Despite expressly acknowledging the transaction’s impact on the environment as part of the public interest assessment, it is not clear that ESG considerations are part of the competition authorities’ assessment processes. This is evidenced by the limited number of mergers that have been conditionally approved on environmental conditions. Most of the public interest conditions have been geared towards protecting employment, increasing market access to SMEs, and promoting HDP ownership.
However, this approach may change given international trends and South Africa’s prominence in the G20 summit. If the pendulum does swing, the question then turns to whether potentially anti-competitive mergers can be justified on ESG grounds?
Although notionally section 12A(1) of the Act allows for mergers that will substantially lessen or prevent competition to be justified on the basis of substantial benefits to the public interest, in practice, these cases are hard to come by. Although the competition authorities seriously consider the public interest when assessing mergers, they are hesitant to clear an anti-competitive merger unless there are considerable public interest benefits that could outweigh this anti-competitive effect. This weigh-up is difficult given that these impacts may not necessarily be measured in comparable metrics.
In the context of horizontal restrictive practices (i.e. cartels), competitors are prohibited, in terms of section 4(1)(b) of the Act, from entering into an agreement which would result in:
- A fixing of a price or other trading condition – e.g. includes agreeing to charge the same fee for a component of a service offering.
- Market allocation – e.g. agreeing to compete for certain customers or products and not others.
- Collusive tendering – e.g. rigging a bid through co-ordination between the tenderers.
These types of agreements are per se prohibited, meaning that they are prohibited in and of themselves, irrespective of the actual effect of the agreement on a market.

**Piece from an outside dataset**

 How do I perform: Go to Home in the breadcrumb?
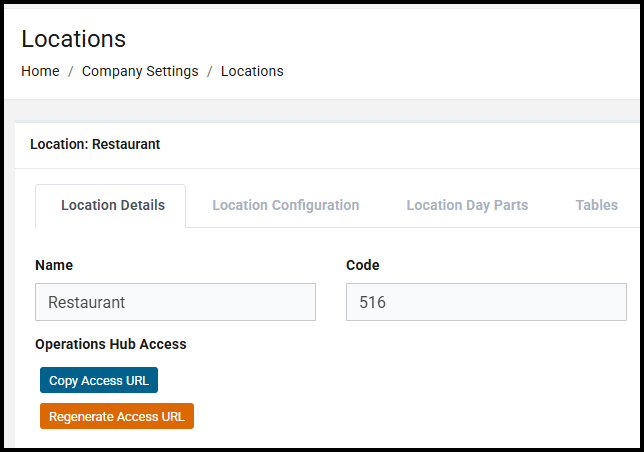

Due to the binary nature of these offences, it is conceivable that legitimate environmental co-operation agreements could fall into one of these categories and face competition law scrutiny. Unlike the merger control provisions, the Act does not allow for public interest benefits to justify the conclusion of such agreements. We are also unaware of any case where parties raised a “characterisation” point to argue that the object of such environmental agreements, despite meeting all the elements of a prohibited agreement, was not to harm competition and should be allowed.
Conclusion
ESG-aligned investments remain a key driver of long-term value, stakeholder trust, and regulatory goodwill. On the other hand, the legal landscape is shifting to combat greenwashing, and the margin for error is narrowing. In the South African context, in both merger control and restrictive horizontal practices, the position on whether positive ESG effects could justify any anti-competitive outcome is relatively untested and unclear.
As ESG considerations continue to shape the investment landscape, navigating its intersection with competition law will be critical. South African companies and investors must tread carefully, ensuring that sustainability ambitions are pursued within the bounds of legal compliance.